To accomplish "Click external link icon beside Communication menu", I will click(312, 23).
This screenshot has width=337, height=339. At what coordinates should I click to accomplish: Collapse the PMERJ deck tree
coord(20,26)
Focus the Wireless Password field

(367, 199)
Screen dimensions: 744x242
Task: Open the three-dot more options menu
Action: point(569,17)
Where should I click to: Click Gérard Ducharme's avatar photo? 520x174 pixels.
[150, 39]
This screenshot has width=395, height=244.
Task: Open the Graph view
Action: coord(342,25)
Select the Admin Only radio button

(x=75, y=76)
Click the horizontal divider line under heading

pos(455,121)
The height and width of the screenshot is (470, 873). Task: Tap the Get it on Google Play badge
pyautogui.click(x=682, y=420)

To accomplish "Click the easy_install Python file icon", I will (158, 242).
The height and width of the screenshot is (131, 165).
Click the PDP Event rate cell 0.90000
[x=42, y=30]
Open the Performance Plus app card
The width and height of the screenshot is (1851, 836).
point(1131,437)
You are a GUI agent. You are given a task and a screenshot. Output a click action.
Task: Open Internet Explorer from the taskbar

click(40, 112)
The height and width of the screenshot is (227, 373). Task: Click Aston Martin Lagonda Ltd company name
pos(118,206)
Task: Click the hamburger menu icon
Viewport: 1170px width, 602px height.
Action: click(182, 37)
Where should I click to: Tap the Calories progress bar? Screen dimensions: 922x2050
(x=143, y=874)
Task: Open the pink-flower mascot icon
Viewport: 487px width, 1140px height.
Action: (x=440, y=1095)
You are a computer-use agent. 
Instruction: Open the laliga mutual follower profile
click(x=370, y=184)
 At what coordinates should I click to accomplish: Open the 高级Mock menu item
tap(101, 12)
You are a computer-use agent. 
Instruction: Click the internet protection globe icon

----

| Work to complete |
The data given above must be transcribed exactly and completely.

| Task answer |
To accomplish "Click external link icon beside Communication menu", I will click(312, 23).
This screenshot has width=337, height=339. At what coordinates should I click to accomplish: Collapse the PMERJ deck tree
coord(20,26)
Focus the Wireless Password field

(367, 199)
Screen dimensions: 744x242
Task: Open the three-dot more options menu
Action: point(569,17)
Where should I click to: Click Gérard Ducharme's avatar photo? 520x174 pixels.
[150, 39]
This screenshot has width=395, height=244.
Task: Open the Graph view
Action: coord(342,25)
Select the Admin Only radio button

(x=75, y=76)
Click the horizontal divider line under heading

pos(455,121)
The height and width of the screenshot is (470, 873). Task: Tap the Get it on Google Play badge
pyautogui.click(x=682, y=420)

To accomplish "Click the easy_install Python file icon", I will (158, 242).
The height and width of the screenshot is (131, 165).
Click the PDP Event rate cell 0.90000
[x=42, y=30]
Open the Performance Plus app card
The width and height of the screenshot is (1851, 836).
point(1131,437)
You are a GUI agent. You are given a task and a screenshot. Output a click action.
Task: Open Internet Explorer from the taskbar

click(40, 112)
The height and width of the screenshot is (227, 373). Task: Click Aston Martin Lagonda Ltd company name
pos(118,206)
Task: Click the hamburger menu icon
Viewport: 1170px width, 602px height.
Action: click(182, 37)
Where should I click to: Tap the Calories progress bar? Screen dimensions: 922x2050
(x=143, y=874)
Task: Open the pink-flower mascot icon
Viewport: 487px width, 1140px height.
Action: (x=440, y=1095)
You are a computer-use agent. 
Instruction: Open the laliga mutual follower profile
click(x=370, y=184)
 At what coordinates should I click to accomplish: Open the 高级Mock menu item
tap(101, 12)
You are a computer-use agent. 
Instruction: Click the internet protection globe icon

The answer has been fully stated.